About this task ::
Please copy the lines below exactly, from the line with "The height and width of the screenshot is (886, 1790)." to the line with "data-label: 98% is", both included, and nothing else.

Source information ::
....

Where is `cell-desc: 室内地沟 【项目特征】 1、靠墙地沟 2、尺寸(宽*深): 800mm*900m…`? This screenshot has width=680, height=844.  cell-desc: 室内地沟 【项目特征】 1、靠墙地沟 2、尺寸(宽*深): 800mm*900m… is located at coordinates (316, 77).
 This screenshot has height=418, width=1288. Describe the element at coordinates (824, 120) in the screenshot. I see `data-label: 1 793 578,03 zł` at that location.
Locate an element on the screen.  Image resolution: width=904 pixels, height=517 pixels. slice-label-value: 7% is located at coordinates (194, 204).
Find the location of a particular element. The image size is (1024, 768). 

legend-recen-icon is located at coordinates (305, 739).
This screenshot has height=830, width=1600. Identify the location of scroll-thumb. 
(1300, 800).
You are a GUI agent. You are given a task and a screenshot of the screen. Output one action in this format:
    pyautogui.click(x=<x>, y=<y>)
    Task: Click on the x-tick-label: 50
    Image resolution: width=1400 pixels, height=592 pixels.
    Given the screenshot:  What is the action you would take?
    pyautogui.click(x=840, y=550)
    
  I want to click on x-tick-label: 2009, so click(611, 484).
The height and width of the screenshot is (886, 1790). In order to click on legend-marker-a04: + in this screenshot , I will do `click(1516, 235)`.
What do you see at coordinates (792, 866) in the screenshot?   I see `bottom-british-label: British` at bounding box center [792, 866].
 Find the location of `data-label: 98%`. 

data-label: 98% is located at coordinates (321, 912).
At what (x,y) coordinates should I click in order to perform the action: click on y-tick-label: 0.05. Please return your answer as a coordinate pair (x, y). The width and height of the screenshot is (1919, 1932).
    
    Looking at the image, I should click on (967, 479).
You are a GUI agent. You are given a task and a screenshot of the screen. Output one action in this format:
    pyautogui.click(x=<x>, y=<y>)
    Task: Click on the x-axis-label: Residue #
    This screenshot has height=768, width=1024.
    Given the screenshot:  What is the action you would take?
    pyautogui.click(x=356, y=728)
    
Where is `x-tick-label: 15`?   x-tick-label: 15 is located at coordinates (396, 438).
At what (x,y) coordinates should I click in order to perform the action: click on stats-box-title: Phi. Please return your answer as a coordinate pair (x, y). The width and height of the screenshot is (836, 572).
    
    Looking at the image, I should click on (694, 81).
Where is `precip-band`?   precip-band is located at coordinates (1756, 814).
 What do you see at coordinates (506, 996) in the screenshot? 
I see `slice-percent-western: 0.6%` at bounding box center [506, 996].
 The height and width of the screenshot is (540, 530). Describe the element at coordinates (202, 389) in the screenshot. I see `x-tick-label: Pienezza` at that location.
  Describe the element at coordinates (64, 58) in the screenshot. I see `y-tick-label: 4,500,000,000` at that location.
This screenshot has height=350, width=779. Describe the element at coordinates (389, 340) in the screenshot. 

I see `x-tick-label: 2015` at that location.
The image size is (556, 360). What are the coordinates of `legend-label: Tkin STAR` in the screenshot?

....

Your response ::
The height and width of the screenshot is (886, 1790). In order to click on legend-marker-a04: + in this screenshot , I will do `click(1516, 235)`.
What do you see at coordinates (792, 866) in the screenshot?   I see `bottom-british-label: British` at bounding box center [792, 866].
 Find the location of `data-label: 98%`. 

data-label: 98% is located at coordinates (321, 912).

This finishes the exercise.